It’s incredible that Metroid Prime, the initial first-person adventure of Samus, was released more than two decades ago – it makes me feel so old writing this. Despite Nintendo’s recent surprise launch on Switch, the game does not seem outdated like many re-released games from previous generations.
In 2002, Metroid Prime was initially launched on GameCube and was an incredible display of both the hardware of Nintendo and the sheer passion of the developers for the iconic series. Similarly, Metroid Prime Remastered is nearly identical to the original game from many years ago.

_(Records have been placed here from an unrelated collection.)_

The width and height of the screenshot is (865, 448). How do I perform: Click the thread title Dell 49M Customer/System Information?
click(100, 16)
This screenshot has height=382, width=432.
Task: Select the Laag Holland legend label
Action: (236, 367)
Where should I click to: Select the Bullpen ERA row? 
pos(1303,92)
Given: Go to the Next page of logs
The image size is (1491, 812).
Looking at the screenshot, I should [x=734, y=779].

The game’s graphics have received a delightful HD update, but it still manages to evoke nostalgia while feeling like a natural fit for the Switch. A significant factor contributing to the game’s magic is the implementation of modern twin-stick first-person shooter controls. It’s the finest Prime experience to date and gives the game a fresh, new feel.
Nintendo previously re-released the Metroid Prime series during the Wii-U era by releasing all three games in one bundle. However, the motion controls were hindered by the motion-focused nunchuck controllers of the Wii, and the re-release lacked the charm of the original. In contrast, the current port of Metroid Prime Remastered is excellent. While the design of everything may still seem old-fashioned due to its angular architecture, the game remains a stunning adventure.

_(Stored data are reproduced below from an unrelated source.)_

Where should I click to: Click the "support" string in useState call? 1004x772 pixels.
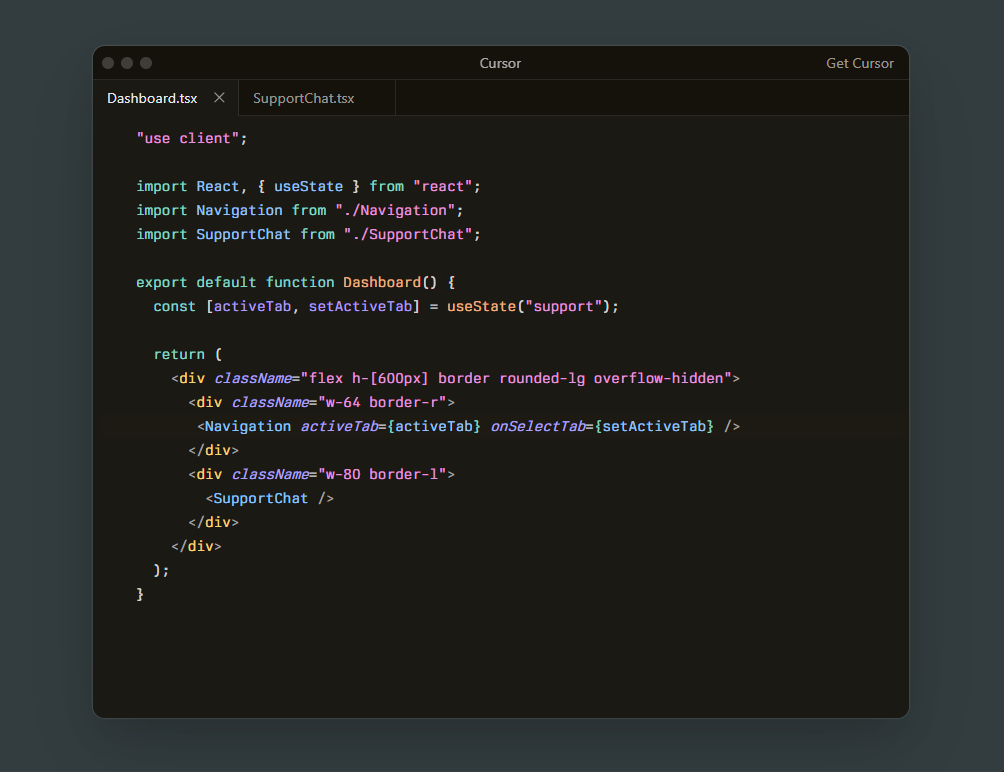tap(567, 306)
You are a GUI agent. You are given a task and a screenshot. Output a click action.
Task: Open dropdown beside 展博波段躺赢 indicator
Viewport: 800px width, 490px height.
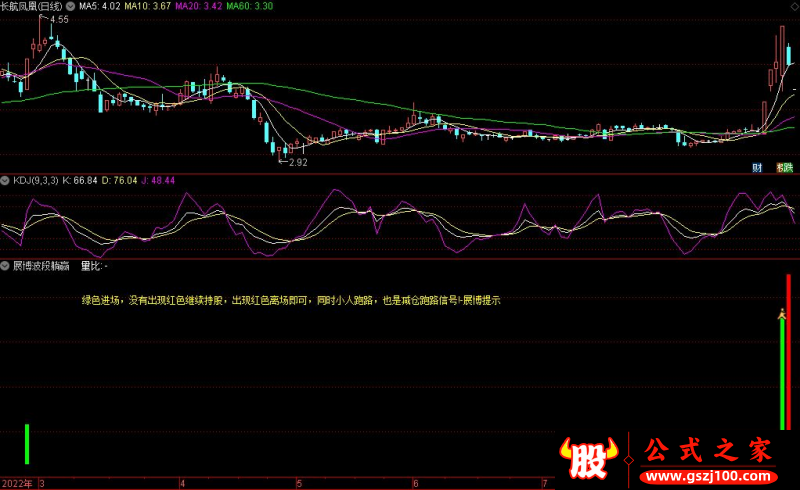coord(5,267)

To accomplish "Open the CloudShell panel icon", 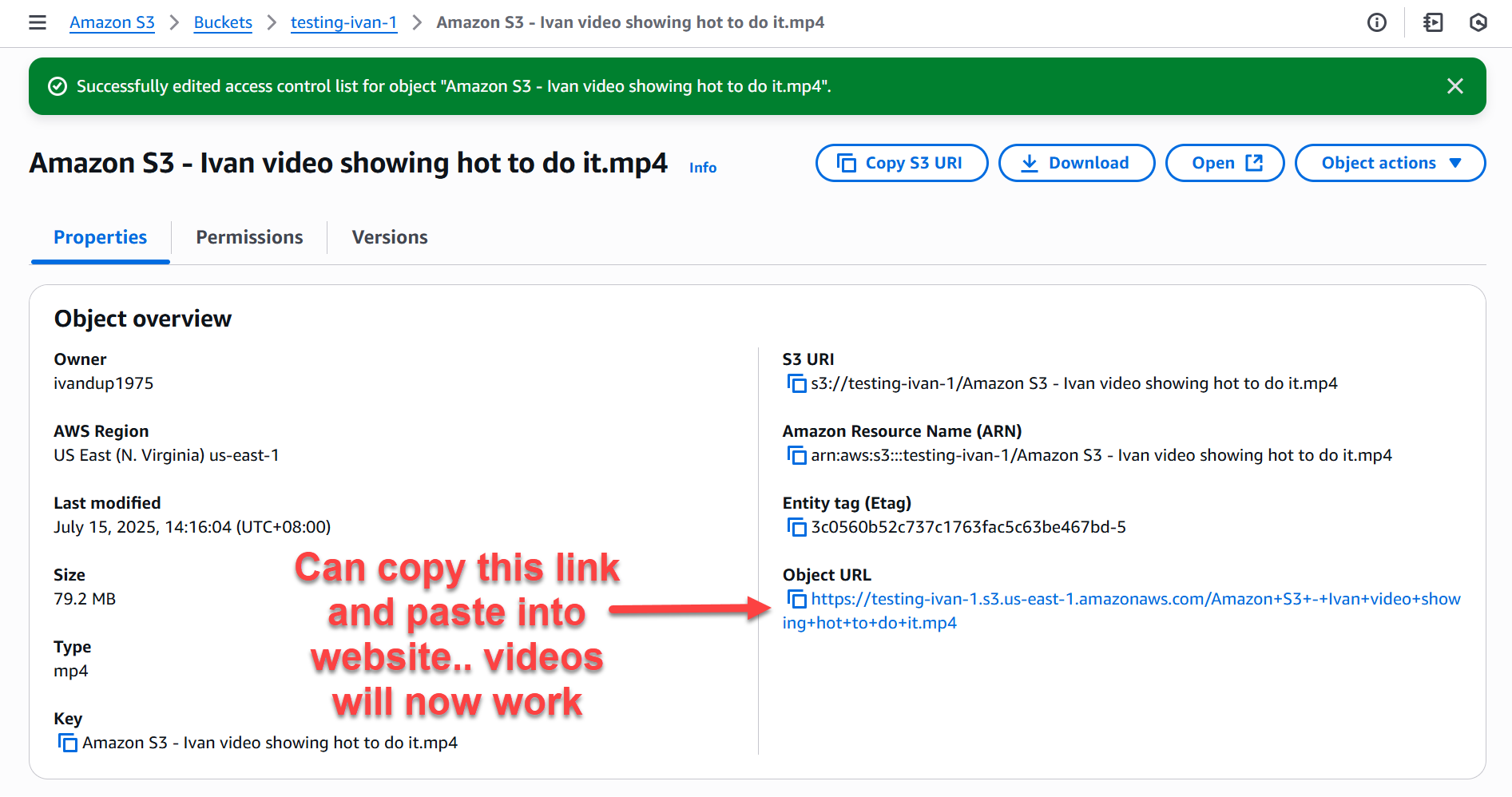I will [x=1433, y=22].
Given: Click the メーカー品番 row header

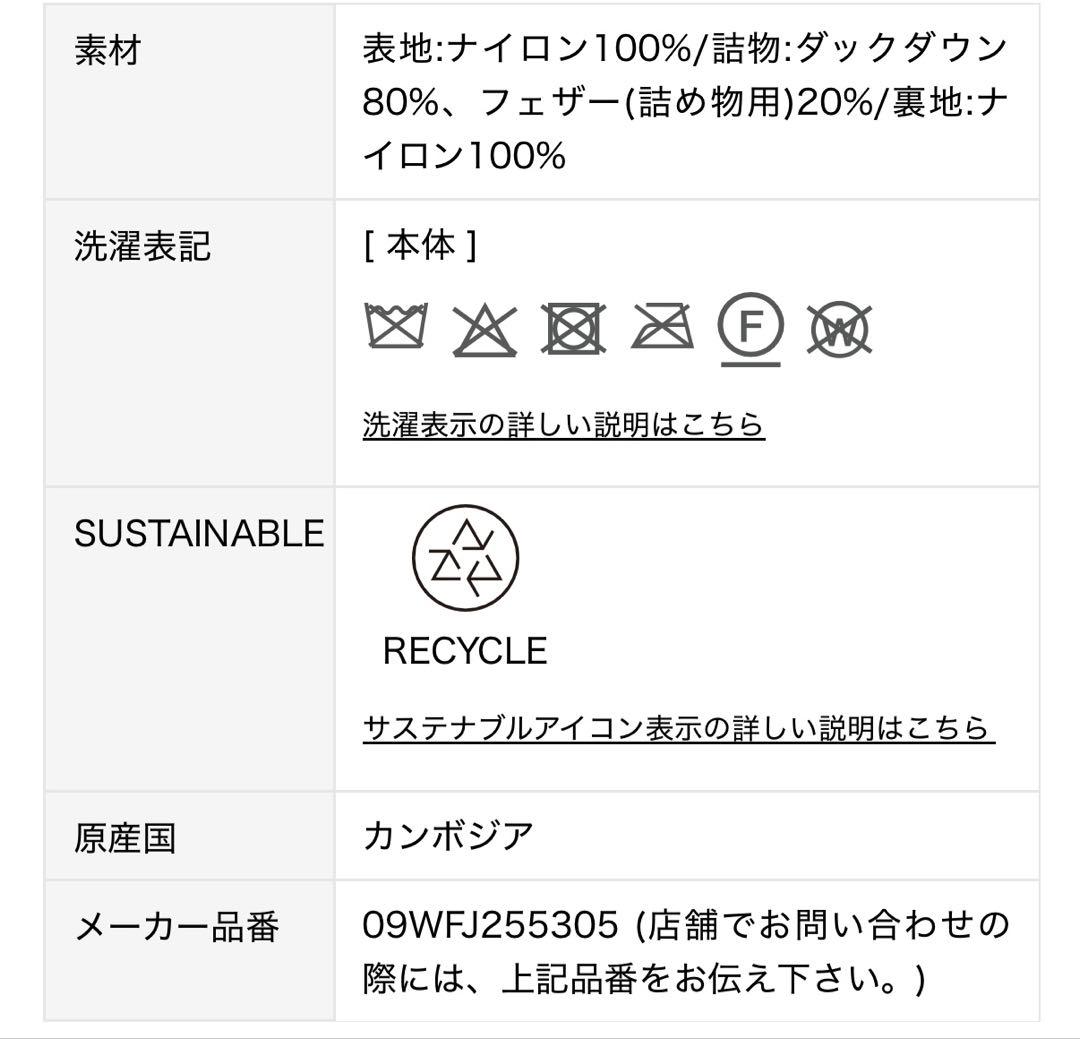Looking at the screenshot, I should point(176,928).
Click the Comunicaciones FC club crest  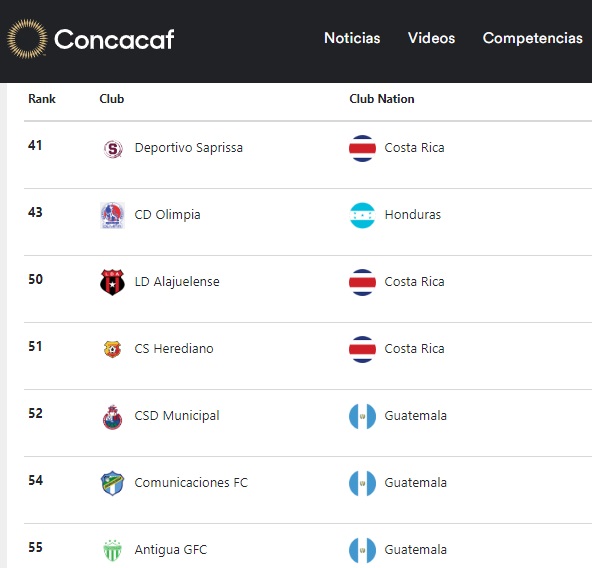[112, 483]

The HD graphics update is full of wonderfully atmospheric lighting and shadows, which enhance the organic themes of the world and ancient technological ruins, making it a fascinating place to explore. The sound design also adds to the overall ambiance, with an excellent score, and top-notch ambient effects that make the game feel undeniably like Metroid while still possessing a uniqueness felt from a new game. This distinctiveness makes Metroid Prime stand out not only from other Metroid games but from most first-person shooters.
Despite being over two decades old, Metroid Prime remains surprisingly fresh, primarily because of its slower, more exploration-focused pacing. The game mechanics involve Samus switching her visor between combat and scanning modes, an integral aspect of the gameplay since there are many things to scan and interact with throughout the landscape.

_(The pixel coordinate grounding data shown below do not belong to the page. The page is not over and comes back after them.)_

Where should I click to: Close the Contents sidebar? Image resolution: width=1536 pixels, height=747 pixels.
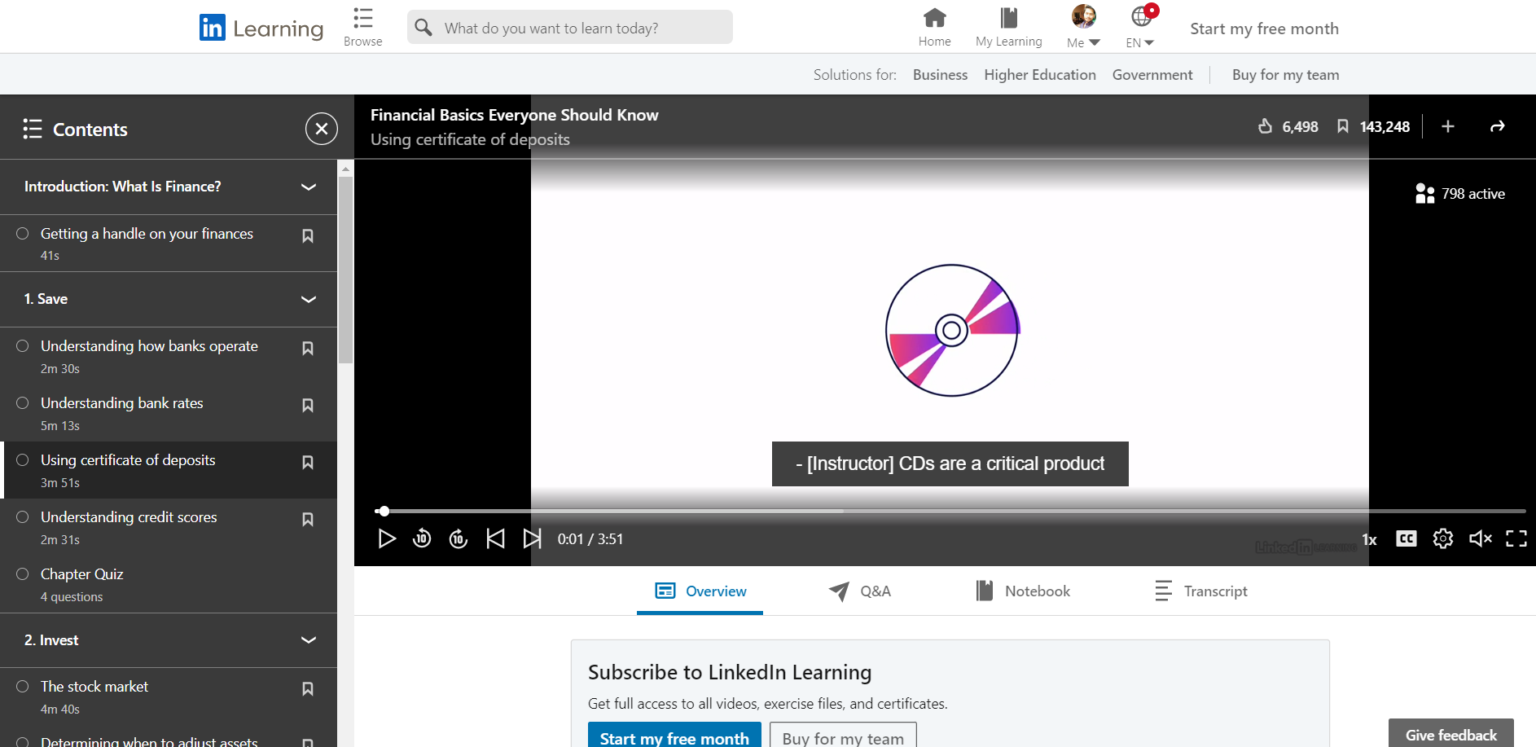(321, 128)
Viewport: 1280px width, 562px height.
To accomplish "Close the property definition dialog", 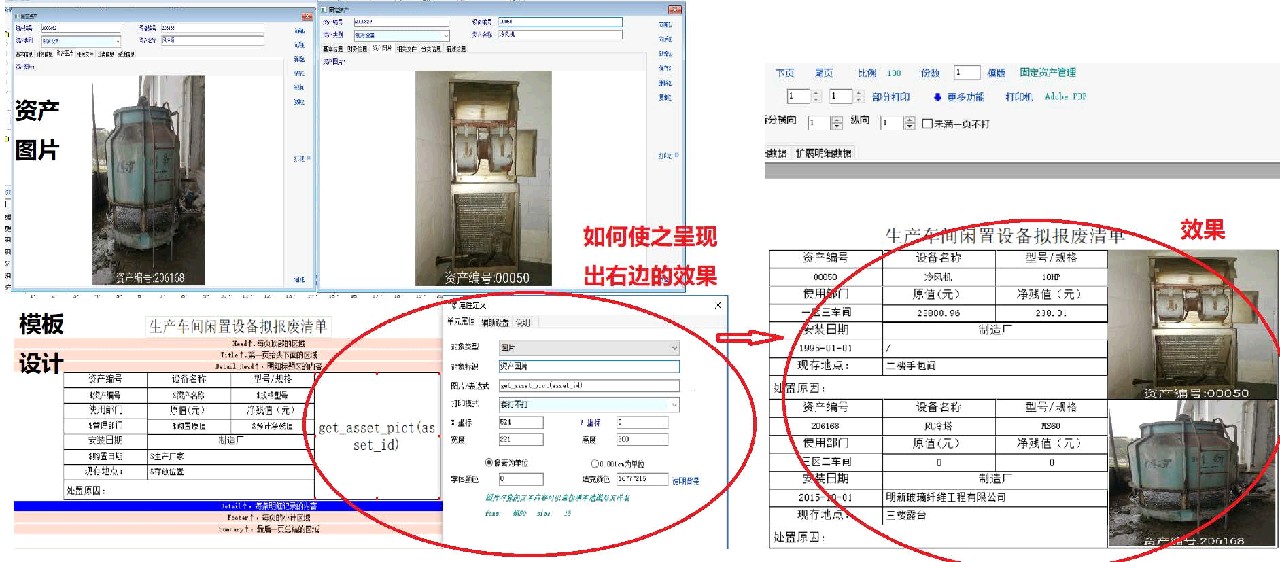I will (717, 306).
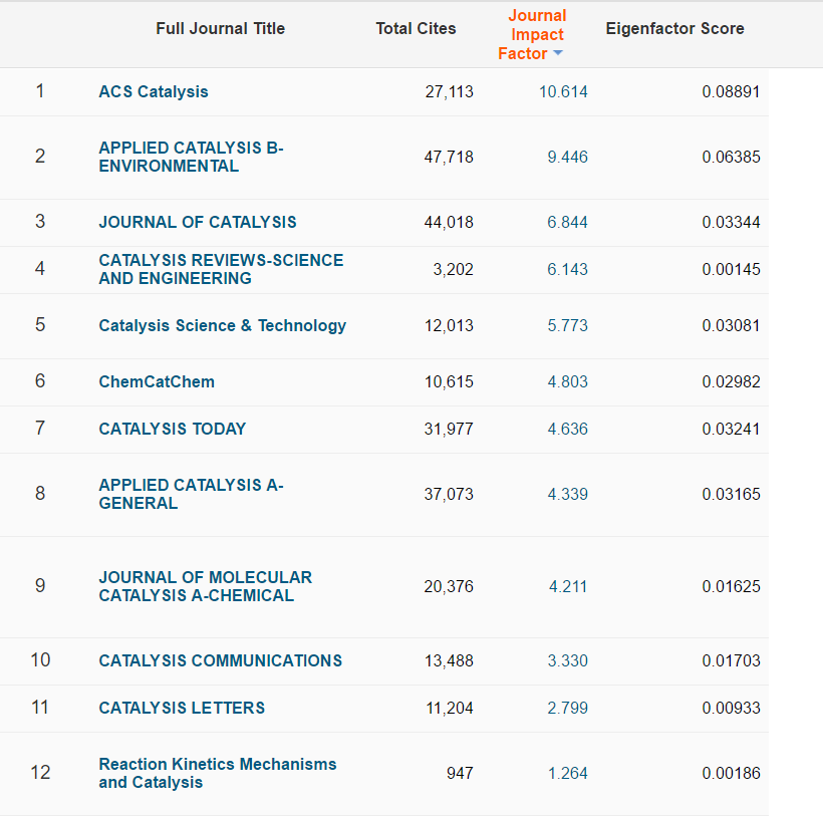The image size is (823, 817).
Task: Open Applied Catalysis B-Environmental journal link
Action: click(x=191, y=157)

This is not to say that Metroid Prime is an easy game to smash through. There are intense running sequences, boss fights, and plenty of shooting action as well. However, the overarching feeling of the game is more contemplative and reflective than most shooters we’ve seen since.
Like traditional side-scrolling Metroid games, the design emphasizes backtracking to previously inaccessible areas once Samus has obtained new skills and abilities. The 3D map is critical in keeping track of where you are, but the game doesn’t guide you throughout the exploration process. No objective markers tell you precisely where to go at all times, which ruins most modern-day games for me.
Metroid Prime Remastered is a delightful revival of a classic game that highlights how fantastic it was back then and now. It still boasts impressive graphics and sound, plays better than ever, and remains an unforgettable and unique adventure.